Il buon vecchio Johnny, nel 1997, riemerge da una lunga assenza discografica, ben 11 anni dal non certo trascendentale “Eye of the zombie”, dovuta soprattutto alle note controversie con la sua vecchia casa discografica, la Fantasy, tra l’altro si è pure visto costretto a non cantare in pubblico le SUE vecchie canzoni dei Creedence Clearwater Revival per non arricchire ulteriormente dei pescicani, e piazza la zampata del vecchio leone.
“Blue moon swamp” è infatti un gran bel disco, forse non un capolavoro assoluto, ma uno splendido dischetto che ripercorre a suo modo il mare magnum della grande tradizione musicale americana. Si parte con un pezzo country, “Southern streamline”, e poi via con alcuni brani destinati a diventare suoi futuri cavalli di battaglia come “Hot rod heart” (rock’n’roll puro) e il grande swamp-rock di “Blueboy” . C’è posto anche per un brano simil-gospel, con l’aggiunta infatti di un coretto di voci nere (“A hundred and ten in the shade”). Il viaggio può poi proseguire con alcune cavalcate rock come “Rattlesnake Highway” e “Bring it down to Jerry Roll”, che ruba forse qualcosina alla stoniana “Honky tonk women” (ma è un piccolo “furto” che da uno come lui si può accettare).
“Walking in a hurricane”: se questo pezzo fosse stato su un album di Springsteen dei primi ’80 sarebbe un inno acclamato in tutto il mondo, ma così non è, il disco non ha certamente avuto quella promozione radiofonica che poteva tranquillamente meritarsi. Anche “Swamp river days” è bellissima, la tentazione che ho avuto io la prima volta che l’ho sentita in macchina è stata quella di fermare la macchina in uno spiazzo, scendere e ballare… Ordinaria amministrazione per “Rambunctous boy” (è il pezzo del disco che forse mi è rimasto dentro di meno), poi c’è una ballata dove John fa gli occhi dolci alla moglie (“Joy of my life”) e quindi due rock’n’roll, “Blue moon nights” e “Bad bad boy” che chiudono degnamente questo ottimo album.
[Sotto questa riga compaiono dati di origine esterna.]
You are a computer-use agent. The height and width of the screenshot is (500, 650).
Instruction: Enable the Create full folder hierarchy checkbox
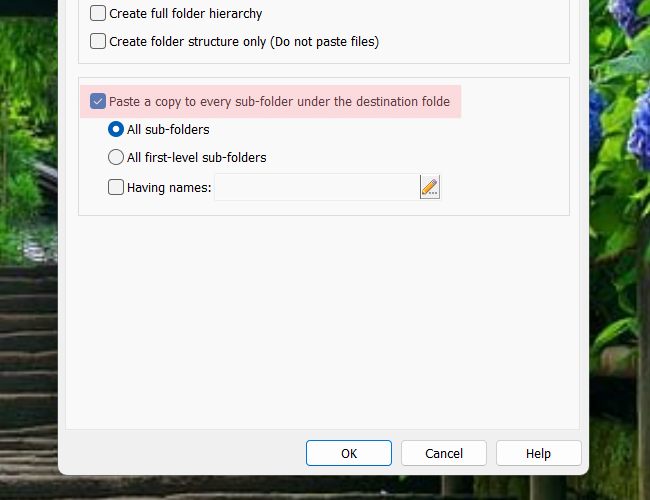pos(98,14)
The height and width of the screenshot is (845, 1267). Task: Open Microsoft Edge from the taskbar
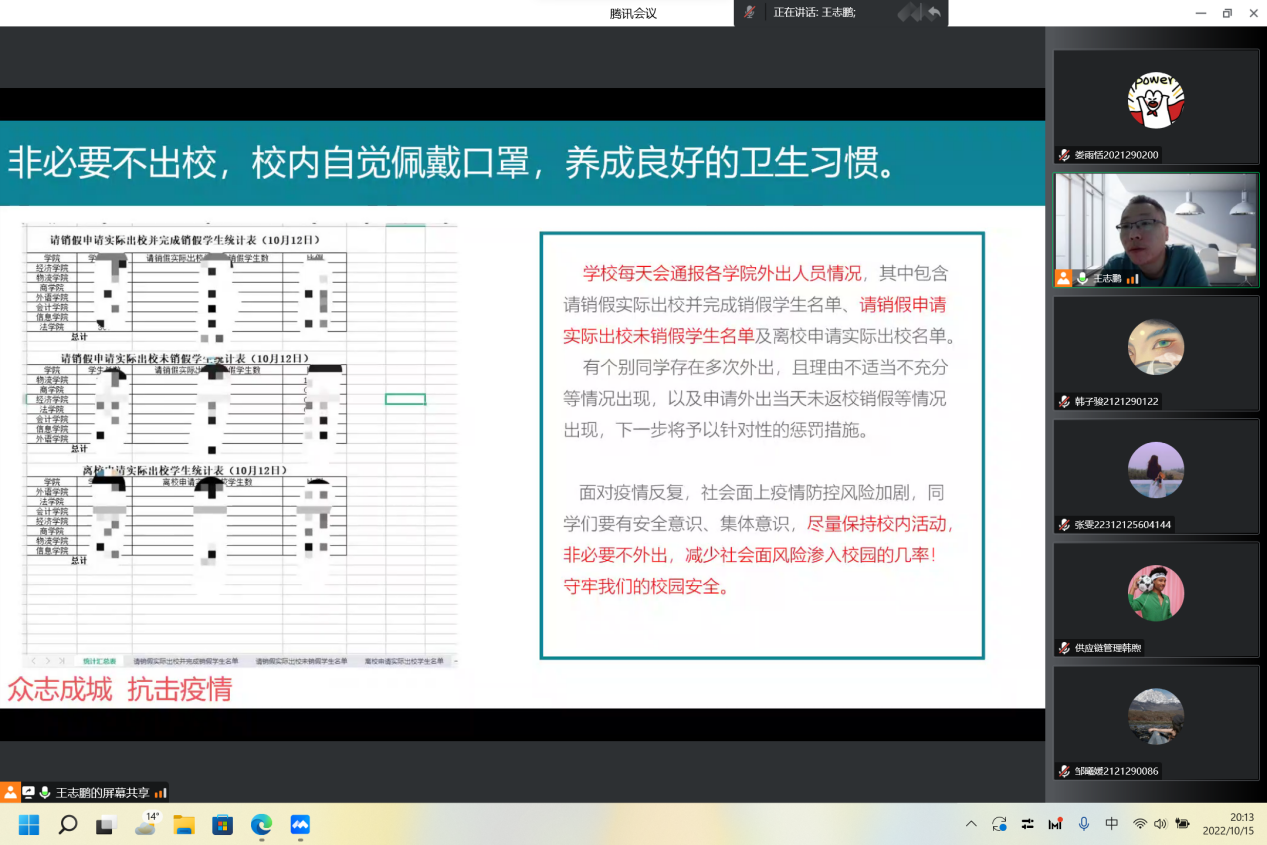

Ottimo per tanti motivi, innanzitutto la musica ad alto livello che vi è contenuta, poi perché in quell’anno nessuno si aspettava John Fogerty. Il quale ha poi ripreso a fare concerti di grandissimo livello, testimoniati anche dal fantastico live dell’anno dopo, “Premonition”, di cui mi riprometto di parlare fra non molto. Evidentemente in quel periodo aveva recuperato la serenità interiore che per un po’ gli era venuta a mancare per le sue vicissitudini (morte del fratello Tom avvenuta nel 1990 per colpa di una trasfusione di sangue nella quale aveva contratto l’AIDS, le già nominate beghe legali, ecc.).
Oltretutto ho visto anche il DVD uscito da poco, “The long road home”, che documenta un concerto del 2005: eccezionale, se potete non perdetevelo.